Now let’s create a little function to get out the coefficients for the probability-of-zero-counts part of our ZIP model. (We could instead or in addition get out the Poisson/count part of the ZIP model.)

get_coefs <- function(x) {
  x %>%
    extract_fit_engine() %>%
    tidy(type = "zero")
}

fit(zip_wf, data = summarized_pkg) %>% get_coefs()
## # A tibble: 2 x 6
##   term        type  estimate std.error statistic  p.value
##   <chr>       <chr>    <dbl>     <dbl>     <dbl>    <dbl>
## 1 (Intercept) zero    0.279    0.0265      10.5  7.22e-26
## 2 n_releases  zero   -0.0140   0.00201     -6.94 3.99e-12

We can now take this function and use it for all of our bootstrap resamples with our ZIP model.

ctrl <- control_resamples(extract = get_coefs)

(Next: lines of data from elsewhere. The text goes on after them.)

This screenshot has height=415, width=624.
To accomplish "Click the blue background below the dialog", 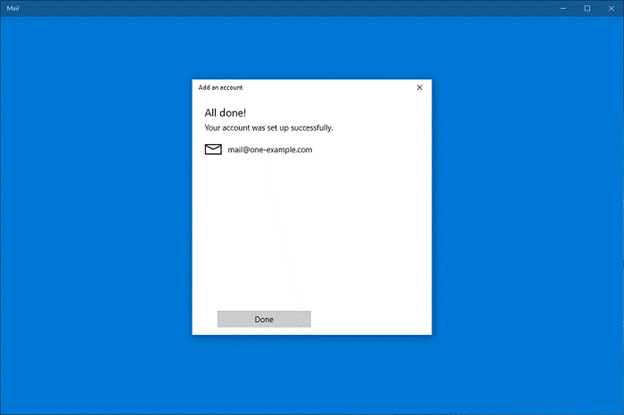I will click(312, 375).

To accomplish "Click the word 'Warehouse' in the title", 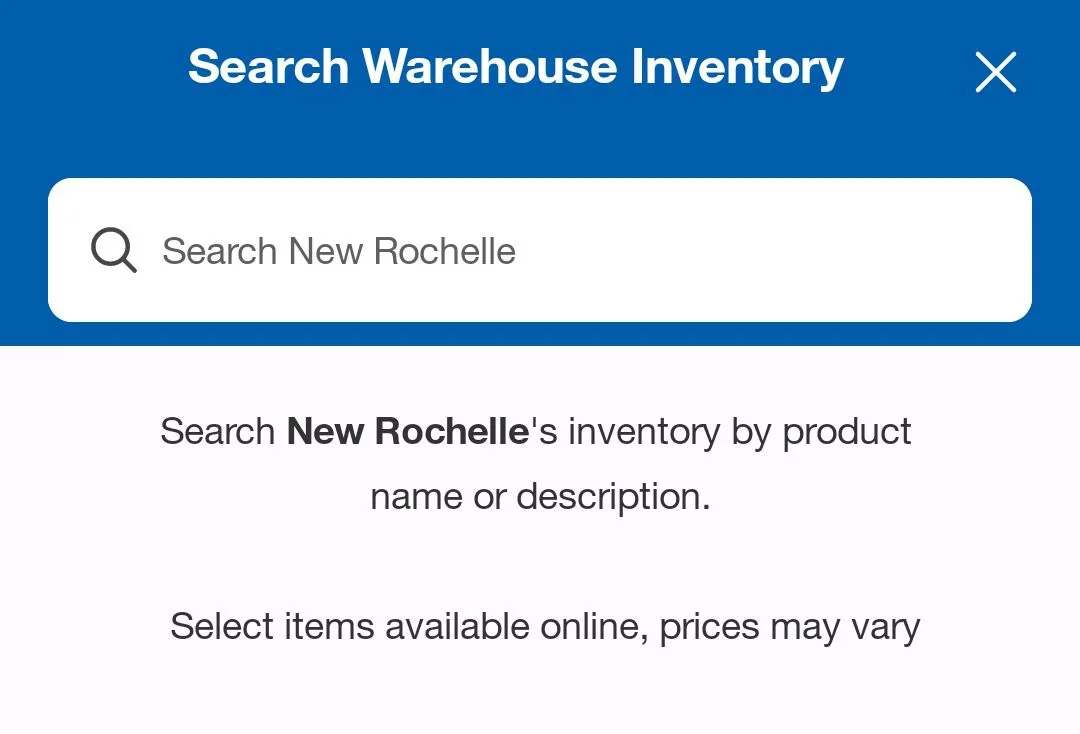I will pyautogui.click(x=490, y=67).
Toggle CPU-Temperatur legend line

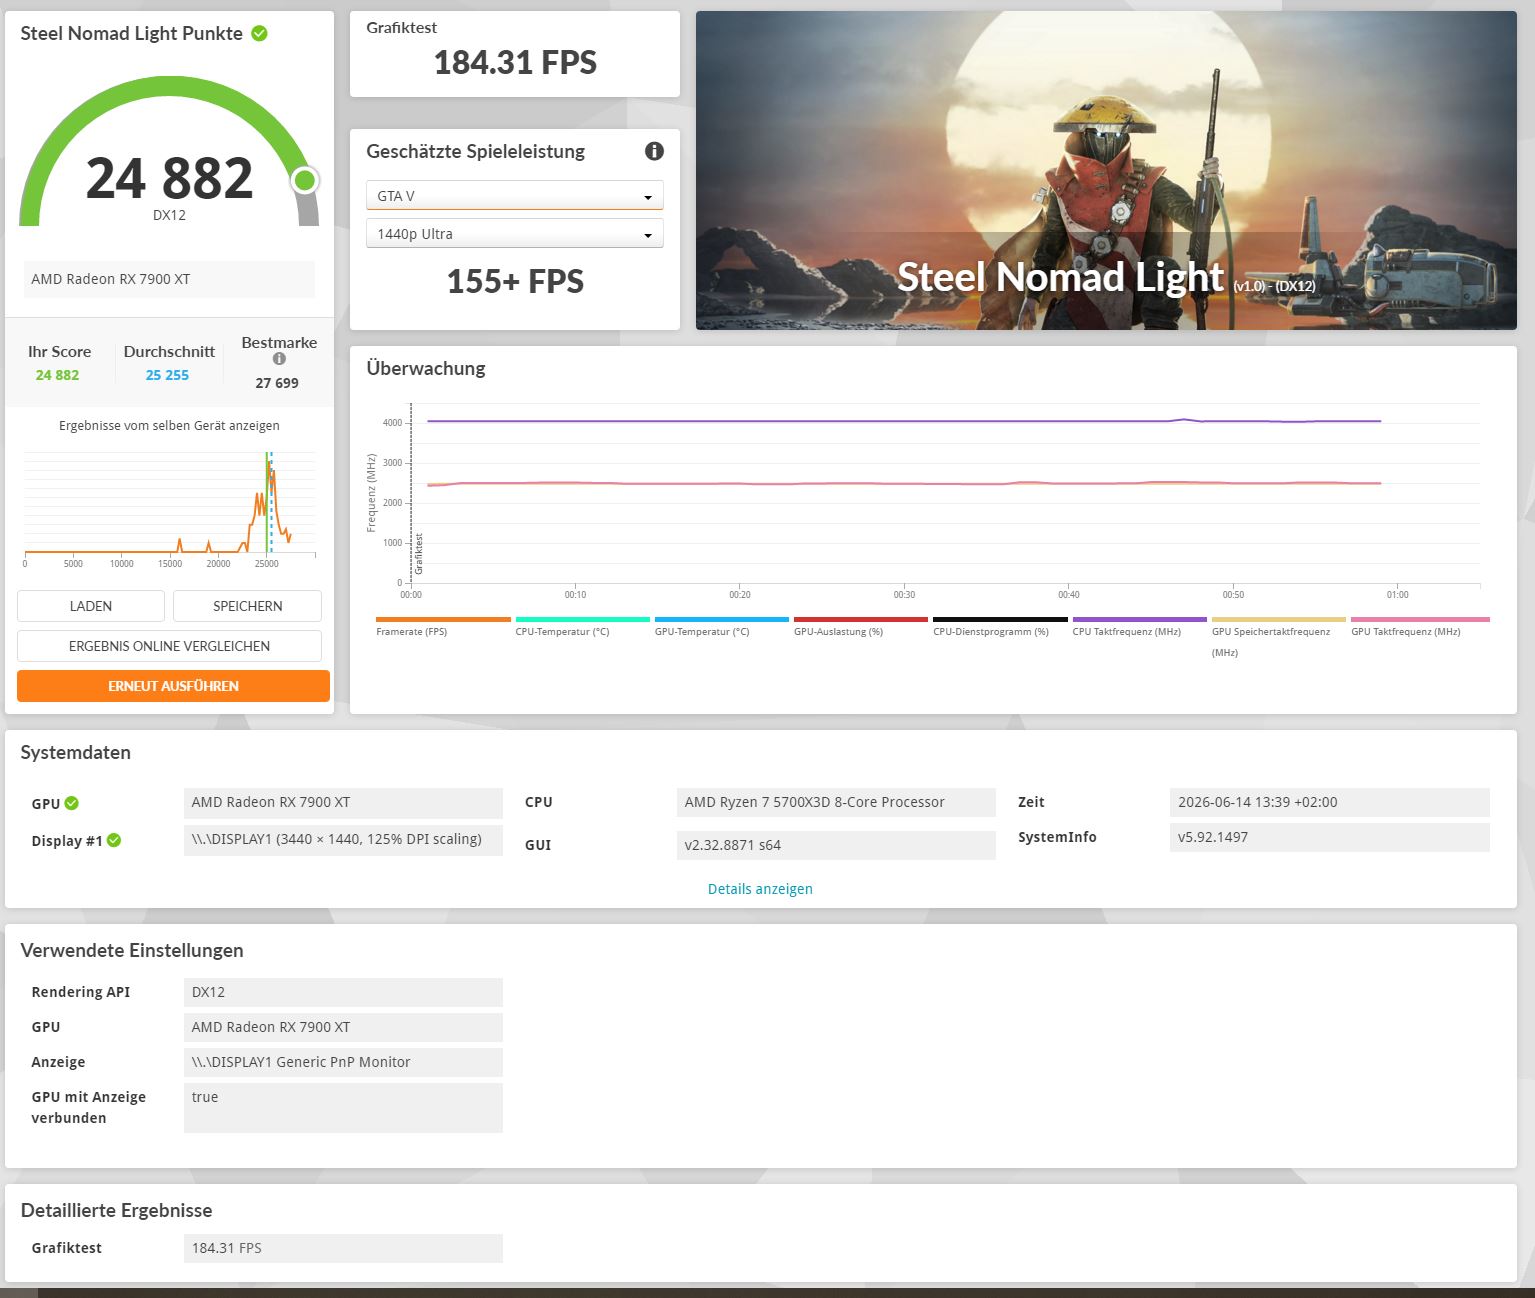[582, 626]
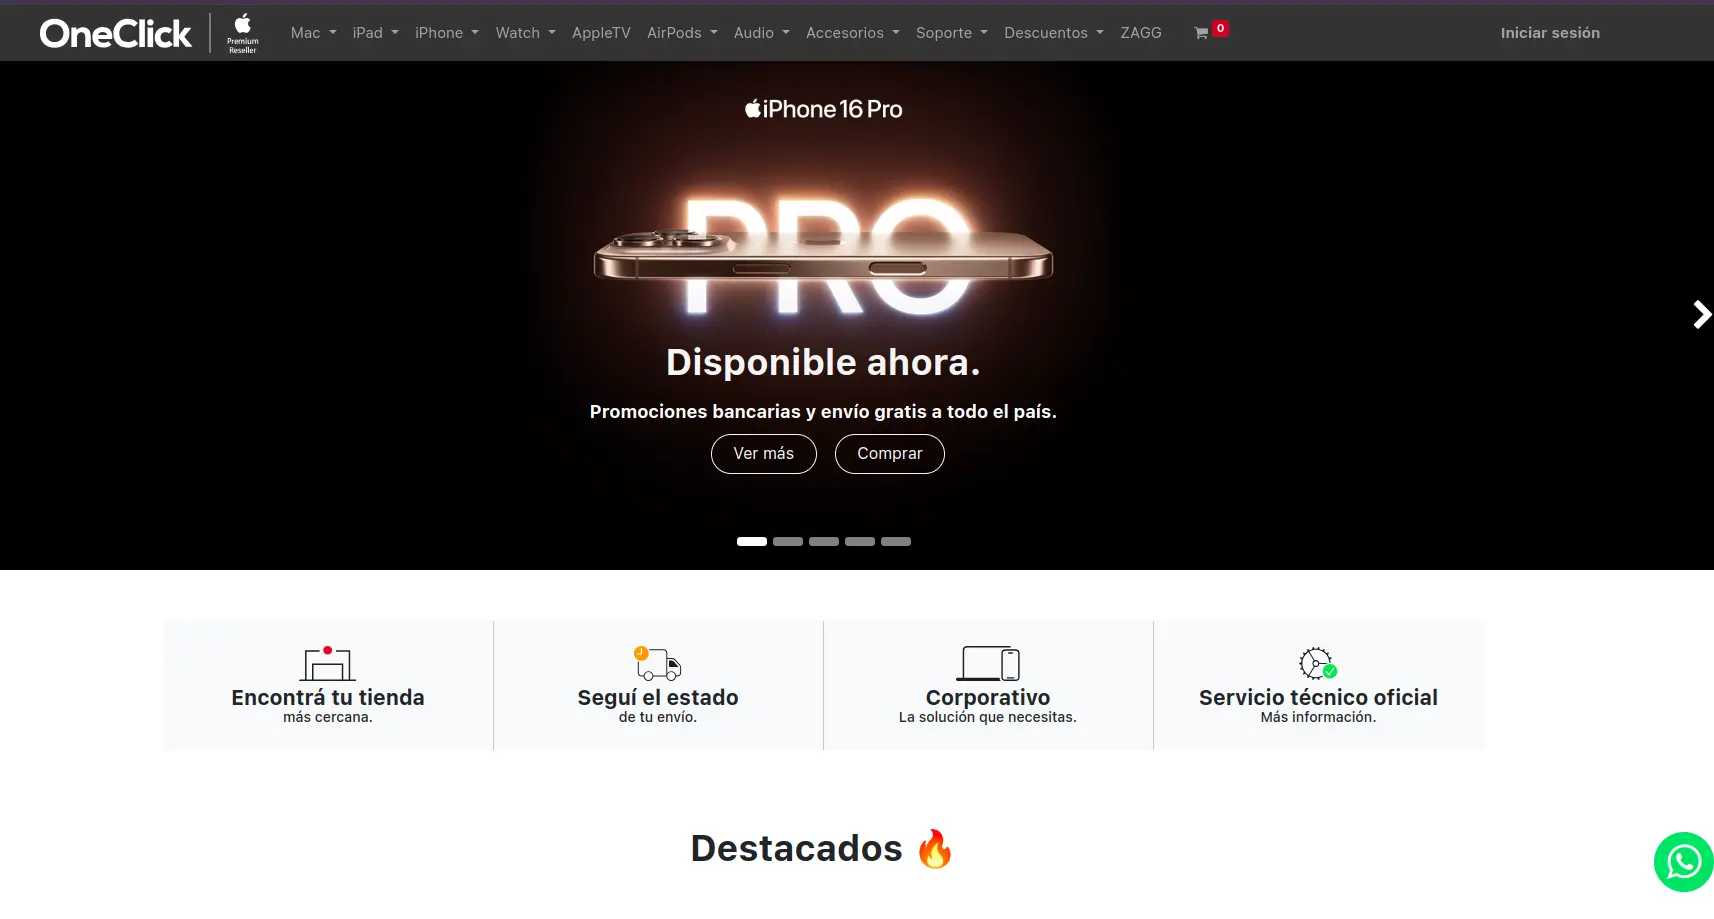Click the delivery truck shipping icon
The image size is (1714, 919).
click(x=658, y=663)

doParallel::registerDoParallel()
set.seed(28)
zip_res <- fit_resamples(zip_wf, folds, control = ctrl)
zip_res
## # Resampling results
## # Bootstrap sampling with apparent sample 
## # A tibble: 1,001 x 5
##    splits                id            .metrics         .notes      .extracts   
##    <list>                <chr>         <list>           <list>      <list>      
##  1 <split [17560/17560]> Apparent      <tibble [2 x 4]> <tibble [0~ <tibble [1 ~
##  2 <split [17560/6468]>  Bootstrap0001 <tibble [2 x 4]> <tibble [0~ <tibble [1 ~
##  3 <split [17560/6484]>  Bootstrap0002 <tibble [2 x 4]> <tibble [0~ <tibble [1 ~
##  4 <split [17560/6457]>  Bootstrap0003 <tibble [2 x 4]> <tibble [0~ <tibble [1 ~
##  5 <split [17560/6431]>  Bootstrap0004 <tibble [2 x 4]> <tibble [0~ <tibble [1 ~
##  6 <split [17560/6474]>  Bootstrap0005 <tibble [2 x 4]> <tibble [0~ <tibble [1 ~
##  7 <split [17560/6429]>  Bootstrap0006 <tibble [2 x 4]> <tibble [0~ <tibble [1 ~
##  8 <split [17560/6484]>  Bootstrap0007 <tibble [2 x 4]> <tibble [0~ <tibble [1 ~
##  9 <split [17560/6525]>  Bootstrap0008 <tibble [2 x 4]> <tibble [0~ <tibble [1 ~
## 10 <split [17560/6493]>  Bootstrap0009 <tibble [2 x 4]> <tibble [0~ <tibble [1 ~
## # ... with 991 more rows

We can use tidyr to get those out, and then we can visualize the bootstrap intervals.

zip_res %>%
  select(id, .extracts) %>%
  unnest(.extracts) %>%
  unnest(.extracts) %>%
  ggplot(aes(x = estimate, fill = term)) +
  geom_histogram(color = "white", alpha = 0.8, show.legend = FALSE) +
  facet_wrap(~term, scales = "free_x") +
  geom_vline(xintercept = 0, lty = 2, size = 1.2, color = "gray70")
## `stat_bin()` using `bins = 30`. Pick better value with `binwidth`.